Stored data
——————————

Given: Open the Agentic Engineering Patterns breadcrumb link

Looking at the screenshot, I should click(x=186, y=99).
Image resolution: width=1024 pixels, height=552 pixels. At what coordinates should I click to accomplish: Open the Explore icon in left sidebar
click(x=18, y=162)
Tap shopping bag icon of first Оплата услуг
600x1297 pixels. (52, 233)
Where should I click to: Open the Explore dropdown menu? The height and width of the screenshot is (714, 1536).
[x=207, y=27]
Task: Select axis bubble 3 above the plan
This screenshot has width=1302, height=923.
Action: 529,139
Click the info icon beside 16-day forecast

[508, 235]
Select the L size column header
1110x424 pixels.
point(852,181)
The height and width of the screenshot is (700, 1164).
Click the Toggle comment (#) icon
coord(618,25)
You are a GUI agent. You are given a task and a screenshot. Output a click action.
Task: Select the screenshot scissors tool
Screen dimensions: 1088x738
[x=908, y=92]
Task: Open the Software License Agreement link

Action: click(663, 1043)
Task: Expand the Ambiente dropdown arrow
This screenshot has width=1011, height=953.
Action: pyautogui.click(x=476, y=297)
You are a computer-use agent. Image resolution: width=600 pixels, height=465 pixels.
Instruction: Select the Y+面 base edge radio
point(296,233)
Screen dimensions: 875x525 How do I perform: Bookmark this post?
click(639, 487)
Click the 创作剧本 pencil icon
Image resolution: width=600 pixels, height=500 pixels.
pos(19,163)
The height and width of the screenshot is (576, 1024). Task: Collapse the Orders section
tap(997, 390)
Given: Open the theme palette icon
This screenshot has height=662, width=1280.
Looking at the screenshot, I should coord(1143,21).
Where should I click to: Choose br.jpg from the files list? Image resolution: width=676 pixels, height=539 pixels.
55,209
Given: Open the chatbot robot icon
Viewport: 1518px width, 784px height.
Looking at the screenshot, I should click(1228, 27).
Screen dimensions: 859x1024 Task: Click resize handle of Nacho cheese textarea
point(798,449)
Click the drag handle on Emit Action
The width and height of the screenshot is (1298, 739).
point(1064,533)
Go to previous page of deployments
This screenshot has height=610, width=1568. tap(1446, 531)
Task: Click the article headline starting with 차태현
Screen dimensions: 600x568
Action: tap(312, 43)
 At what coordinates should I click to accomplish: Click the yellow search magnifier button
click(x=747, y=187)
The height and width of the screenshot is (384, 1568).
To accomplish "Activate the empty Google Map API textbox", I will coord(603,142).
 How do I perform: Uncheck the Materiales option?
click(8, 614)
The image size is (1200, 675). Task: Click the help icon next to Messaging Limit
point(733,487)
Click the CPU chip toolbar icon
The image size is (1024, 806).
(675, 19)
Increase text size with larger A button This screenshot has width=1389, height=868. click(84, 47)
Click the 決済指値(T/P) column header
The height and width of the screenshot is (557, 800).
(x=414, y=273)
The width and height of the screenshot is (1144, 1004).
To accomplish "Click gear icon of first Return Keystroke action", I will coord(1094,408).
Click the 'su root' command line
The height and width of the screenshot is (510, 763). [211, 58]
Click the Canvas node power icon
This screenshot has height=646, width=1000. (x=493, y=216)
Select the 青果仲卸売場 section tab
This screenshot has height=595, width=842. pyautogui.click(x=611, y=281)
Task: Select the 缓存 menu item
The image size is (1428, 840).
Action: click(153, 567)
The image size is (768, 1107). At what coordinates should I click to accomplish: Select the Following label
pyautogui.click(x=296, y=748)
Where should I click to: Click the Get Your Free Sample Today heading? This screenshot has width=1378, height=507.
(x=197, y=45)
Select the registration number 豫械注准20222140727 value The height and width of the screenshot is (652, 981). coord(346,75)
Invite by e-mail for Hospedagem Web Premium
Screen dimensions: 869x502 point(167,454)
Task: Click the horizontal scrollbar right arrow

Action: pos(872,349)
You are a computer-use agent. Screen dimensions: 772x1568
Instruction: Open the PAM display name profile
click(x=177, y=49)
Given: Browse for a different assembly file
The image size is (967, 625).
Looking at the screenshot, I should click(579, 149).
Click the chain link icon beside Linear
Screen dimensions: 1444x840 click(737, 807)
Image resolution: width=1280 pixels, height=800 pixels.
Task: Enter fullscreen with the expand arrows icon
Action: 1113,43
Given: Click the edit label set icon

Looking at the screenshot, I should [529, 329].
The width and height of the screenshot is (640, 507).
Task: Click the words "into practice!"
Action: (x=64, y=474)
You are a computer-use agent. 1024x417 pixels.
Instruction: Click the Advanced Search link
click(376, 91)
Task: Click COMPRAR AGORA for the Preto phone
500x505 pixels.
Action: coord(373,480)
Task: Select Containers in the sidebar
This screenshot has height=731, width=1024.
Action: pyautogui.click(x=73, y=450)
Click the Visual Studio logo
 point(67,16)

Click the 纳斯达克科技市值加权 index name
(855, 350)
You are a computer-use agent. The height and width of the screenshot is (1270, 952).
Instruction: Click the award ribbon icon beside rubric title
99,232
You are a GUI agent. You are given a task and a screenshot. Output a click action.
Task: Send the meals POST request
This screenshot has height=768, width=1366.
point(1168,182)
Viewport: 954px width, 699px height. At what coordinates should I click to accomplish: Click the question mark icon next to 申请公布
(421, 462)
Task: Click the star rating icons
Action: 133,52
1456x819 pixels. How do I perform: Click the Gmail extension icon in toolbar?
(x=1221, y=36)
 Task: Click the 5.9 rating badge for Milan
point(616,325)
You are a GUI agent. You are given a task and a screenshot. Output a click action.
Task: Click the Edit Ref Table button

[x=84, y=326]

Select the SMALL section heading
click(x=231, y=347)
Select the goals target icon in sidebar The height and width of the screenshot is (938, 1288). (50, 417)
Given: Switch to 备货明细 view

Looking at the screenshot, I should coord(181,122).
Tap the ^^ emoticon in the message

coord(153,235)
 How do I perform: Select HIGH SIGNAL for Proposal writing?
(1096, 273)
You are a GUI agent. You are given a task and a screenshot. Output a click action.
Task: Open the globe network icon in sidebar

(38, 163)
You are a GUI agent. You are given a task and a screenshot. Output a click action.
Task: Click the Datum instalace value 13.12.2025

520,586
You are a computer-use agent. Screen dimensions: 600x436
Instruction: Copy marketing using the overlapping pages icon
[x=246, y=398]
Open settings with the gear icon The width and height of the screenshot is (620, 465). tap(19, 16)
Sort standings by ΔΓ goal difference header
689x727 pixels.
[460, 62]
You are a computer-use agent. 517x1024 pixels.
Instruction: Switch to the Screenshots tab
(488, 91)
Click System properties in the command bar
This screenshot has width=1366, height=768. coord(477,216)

——————————

_The problem_: The expected answer is an exact copy of the lines above, beginning at the line with "The height and width of the screenshot is (384, 1568)." and ending at the line with "Select the registration", with both ends in.

_Result for this exercise_:
The height and width of the screenshot is (384, 1568).
To accomplish "Activate the empty Google Map API textbox", I will coord(603,142).
 How do I perform: Uncheck the Materiales option?
click(8, 614)
The image size is (1200, 675). Task: Click the help icon next to Messaging Limit
point(733,487)
Click the CPU chip toolbar icon
The image size is (1024, 806).
(675, 19)
Increase text size with larger A button This screenshot has width=1389, height=868. click(84, 47)
Click the 決済指値(T/P) column header
The height and width of the screenshot is (557, 800).
(x=414, y=273)
The width and height of the screenshot is (1144, 1004).
To accomplish "Click gear icon of first Return Keystroke action", I will coord(1094,408).
Click the 'su root' command line
The height and width of the screenshot is (510, 763). [211, 58]
Click the Canvas node power icon
This screenshot has height=646, width=1000. (x=493, y=216)
Select the 青果仲卸売場 section tab
This screenshot has height=595, width=842. pyautogui.click(x=611, y=281)
Task: Select the 缓存 menu item
The image size is (1428, 840).
Action: click(153, 567)
The image size is (768, 1107). At what coordinates should I click to accomplish: Select the Following label
pyautogui.click(x=296, y=748)
Where should I click to: Click the Get Your Free Sample Today heading? This screenshot has width=1378, height=507.
(x=197, y=45)
Select the registration number 豫械注准20222140727 value The height and width of the screenshot is (652, 981). coord(346,75)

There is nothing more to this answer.